Significantly, there are tentative signs of a willingness from African leaders to intervene in the affairs of other African countries. Nigeria’s president Olusegun Obasanjo led efforts in Togo and has now turned his attention to Zimbabwe, the single greatest symbol of all that is wrong with Africa.

Through the New Economic Plan for Africa’s Development (Nepad), Africans are also making more efforts to look for ways to fund the continent’s massive infrastructure backlog. One idea is the establishment of a pan-African infrastructure development fund, using a portion of the continent’s pension funds to finance priority infrastructure projects. An initial study by Nepad in 14 countries determined that there was $127bn in pooled pension savings, less than 20% of Africa’s GDP. To put that in perspective, economists estimate that to achieve the Millennium Development Goals by 2015, Africa needs to invest the equivalent of 5% of its GDP every year until then.

In South Africa, the Public Investment Commission, which administers the government’s pension funds, is in talks to set up the pan-African fund. The fund would be used to leverage additional funds from the private sector and the proceeds would be invested in major projects like electricity, railways, roads and harbours. Wiseman Nkuhlu, who heads the Nepad secretariat, says: “The plan is to invest in commercially viable projects and will go a long way towards reducing the continent’s dependency on foreign aid.”

Financing vehicle

Another creative scheme is a new financing vehicle launched by the FairFund Foundation. It is designed to mobilise private sector capital for investment in large-scale public sector projects in Africa. Corporates obtain a standby letter of credit (SLC) from their bank, for a minimum amount of ?10m. FairFund in turn borrows an amount equal to the SLC from a correspondent bank, in agreement with the corporate that is, in effect, standing surety for the loan, and invests the proceeds in a special purpose vehicle.

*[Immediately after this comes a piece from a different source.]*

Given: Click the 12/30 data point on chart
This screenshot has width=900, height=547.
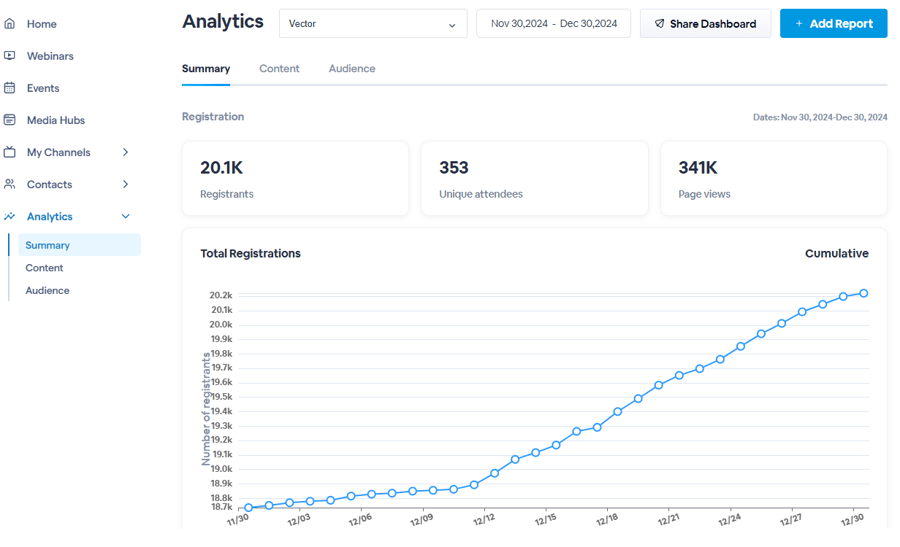Looking at the screenshot, I should [x=864, y=293].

The motive for the corporate participation is essentially corporate social responsibility but the benefit is twofold. First, it can benefit in the upside of the project (up to an effective 15% return on investment) and second, because the SLC is a contingent liability, it is not reflected on the corporate’s balance sheet. Collectively, these separate initiatives offer potential for the way forward. Though some exist only on paper, the important distinction from any previous efforts is that these are largely owned by Africans.

A study from US think-tank The Brookings Institution scotched a claim from US president George W Bush that the US had tripled assistance to sub-Saharan Africa in the past four years, determining that the increase was just 67%. That is symptomatic of the fact that grand promises to help Africa are often more rhetoric than reality – which is why solutions designed on the continent offer a brighter prospect for success.